Recruited by a very determined Sylvester Stallone, the original Rocky himself, Mr. Flaherty and his collaborators never tried to go the fashionable route of a winking sendup, like the musical “Xanadu.” But the chilly reception from Broadway backers knocked out “Rocky” until, the lyricist Lynn Ahrens said, “these crazy German people showed up.”
They were executives from Stage Entertainment, the leading European presenter of musical spectacles like “The Lion King” “Mamma Mia!” and “Tarzan.” And they came eager to grow their multimillion-dollar empire — which specializes in retrofitting Broadway musicals (even flops) for audiences in Hamburg, Madrid, Paris and elsewhere into their native languages — and to develop more shows on their own. If “Rocky the Musical” struck some as the dumbest movie-to-musical yet, following recent Broadway flops like “Ghost” and “Leap of Faith,” “Rocky das Musical” held promise as the sort of testosterone-fueled event that can whip German audiences into a lather….

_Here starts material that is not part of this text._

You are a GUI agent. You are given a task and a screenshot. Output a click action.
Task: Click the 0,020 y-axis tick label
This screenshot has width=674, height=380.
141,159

Whether Broadway-caliber tastemakers will emerge along the red-light district of the Reeperbahn here, where “Rocky” is playing across from sex-and-kino parlors, is among the questions facing the show.
I could have excerpted basically any paragraph in the article. Click through and read it.
It sounds like the Rocky musical might actually be good, which is the most hilarious possible turn of events. I hope they bring it to Broadway and it kills, not just for the tourist crowd but for the snobby old Broadway lot that has been reeling since Sunday in the Park with George closed. And I’m obviously rooting for them to call it “Rocky das Musical” even when it’s produced in English, because it sounds both way sillier and way artsier that way.
Of the German production, Sylvester Stallone says: “All I understand is when Rocky says ‘Yo.’” In that way, his experience watching the German musical of Rocky is pretty similar to everyone else’s while watching Stallone in the original Rocky.